8 responses to “Do or Do Not

  1. Aidan Fritz

    On colors: perhaps she could see two steps between every tone. Radio lab had a colors episode with one segment on The Perfect Yellow. Evidently some women may have a fourth cone type that may allow them to see additional colors. Intriguing. (Also the segment on Why Isn’t the Sky Blue is good. But enough of that, I should be writing. 😉

    • Fritz, that’s really interesting–I’d never heard of the fourth cone type, though I do know, and years of working with clients as a colourist bore this out, that women suffer colour vision impairment at a far lower rate than men anyway. So I’m not at all surprised that it’s women that may have this advantage. Heading for your link now. Thanks for the comment!

  2. Lyn

    Great Post Dario. 🙂

  3. Joanna Fay

    Great post!

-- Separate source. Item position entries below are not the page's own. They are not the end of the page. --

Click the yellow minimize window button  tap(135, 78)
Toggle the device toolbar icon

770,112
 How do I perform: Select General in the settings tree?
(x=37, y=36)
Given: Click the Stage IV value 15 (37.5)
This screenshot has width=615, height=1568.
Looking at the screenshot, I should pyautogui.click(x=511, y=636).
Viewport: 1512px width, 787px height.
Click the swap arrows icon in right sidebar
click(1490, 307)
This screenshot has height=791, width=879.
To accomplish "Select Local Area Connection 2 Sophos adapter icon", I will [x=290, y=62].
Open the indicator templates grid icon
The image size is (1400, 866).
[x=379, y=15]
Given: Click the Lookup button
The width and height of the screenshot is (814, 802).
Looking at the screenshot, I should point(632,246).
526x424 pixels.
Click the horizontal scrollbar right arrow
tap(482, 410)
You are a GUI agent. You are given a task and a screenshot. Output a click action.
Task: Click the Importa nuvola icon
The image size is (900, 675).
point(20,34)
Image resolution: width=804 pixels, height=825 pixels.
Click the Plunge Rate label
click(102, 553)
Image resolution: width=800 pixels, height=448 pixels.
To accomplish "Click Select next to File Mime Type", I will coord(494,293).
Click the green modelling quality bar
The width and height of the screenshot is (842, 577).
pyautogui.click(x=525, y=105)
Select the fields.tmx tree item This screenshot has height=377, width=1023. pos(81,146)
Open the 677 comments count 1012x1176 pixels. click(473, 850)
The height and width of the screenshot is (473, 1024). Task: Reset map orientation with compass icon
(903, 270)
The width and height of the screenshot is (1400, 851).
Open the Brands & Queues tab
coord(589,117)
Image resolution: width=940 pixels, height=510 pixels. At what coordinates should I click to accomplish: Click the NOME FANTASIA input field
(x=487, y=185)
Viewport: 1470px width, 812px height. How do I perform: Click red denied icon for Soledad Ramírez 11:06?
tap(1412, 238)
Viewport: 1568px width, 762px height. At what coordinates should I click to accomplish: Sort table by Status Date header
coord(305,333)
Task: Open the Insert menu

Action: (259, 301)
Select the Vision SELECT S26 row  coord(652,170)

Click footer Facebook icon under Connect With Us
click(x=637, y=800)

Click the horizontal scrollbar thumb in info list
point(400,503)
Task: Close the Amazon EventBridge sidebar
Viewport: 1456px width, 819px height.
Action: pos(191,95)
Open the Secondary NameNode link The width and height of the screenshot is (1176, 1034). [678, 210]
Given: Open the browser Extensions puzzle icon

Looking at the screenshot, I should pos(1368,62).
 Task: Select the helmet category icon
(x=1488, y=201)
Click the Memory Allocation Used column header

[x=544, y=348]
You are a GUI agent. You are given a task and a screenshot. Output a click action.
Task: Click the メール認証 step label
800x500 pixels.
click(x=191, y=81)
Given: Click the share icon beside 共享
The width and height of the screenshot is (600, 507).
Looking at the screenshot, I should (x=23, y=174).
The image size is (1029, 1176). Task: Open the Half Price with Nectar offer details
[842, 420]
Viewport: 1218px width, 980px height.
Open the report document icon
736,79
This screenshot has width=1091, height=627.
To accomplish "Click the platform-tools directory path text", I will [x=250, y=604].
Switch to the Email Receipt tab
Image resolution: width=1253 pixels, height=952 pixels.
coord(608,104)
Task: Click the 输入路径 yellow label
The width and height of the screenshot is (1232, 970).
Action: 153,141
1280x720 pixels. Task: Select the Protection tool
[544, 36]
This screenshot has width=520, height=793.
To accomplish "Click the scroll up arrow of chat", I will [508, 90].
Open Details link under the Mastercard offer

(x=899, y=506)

Dario, I suspect that my years as a tapestry weaver were really just training to be a writer….why else indulge in an anachronistic profession that requires large slabs of time, steady will, patience and attention to detail on a regular basis? I suspect you could say the same of your work as a decorative painter…:)

    • Jo, I really do think so. And I believe the converse is true also–that people capable of intense focus, discipline, attention to detail, and projects that go on for month after month naturally gravitate to jobs that require those skills. 🙂

  4. Very inspiring Dario. I’m acquiring a writing habit from blog writing. The more I write, the more I’m addicted to writing. I find blogging to be like piano practice for writing. There are many books that talk about the virtue of practice and how important it is to get 10,000 hours of practice time to get good at anything. I figure I’ve put over 2,000 hours into blogging, writing more than 500 essays. Now I feel bad if I don’t write.

    • Thanks, Jim. Yes, I find the same, and 10,000 hrs (equivalent to 5 working years) sounds about in line. My own rule of thumb is that any reasonably bright person should be able to become competent at anything in 3 to 5 years, very good in 10, and achieve mastery after 15 or 20. But it really does help if the thing hooks you, as you say. I visit your own blog on and off and am always intrigued and often amused and delighted at your musings. You’ve really found your groove there!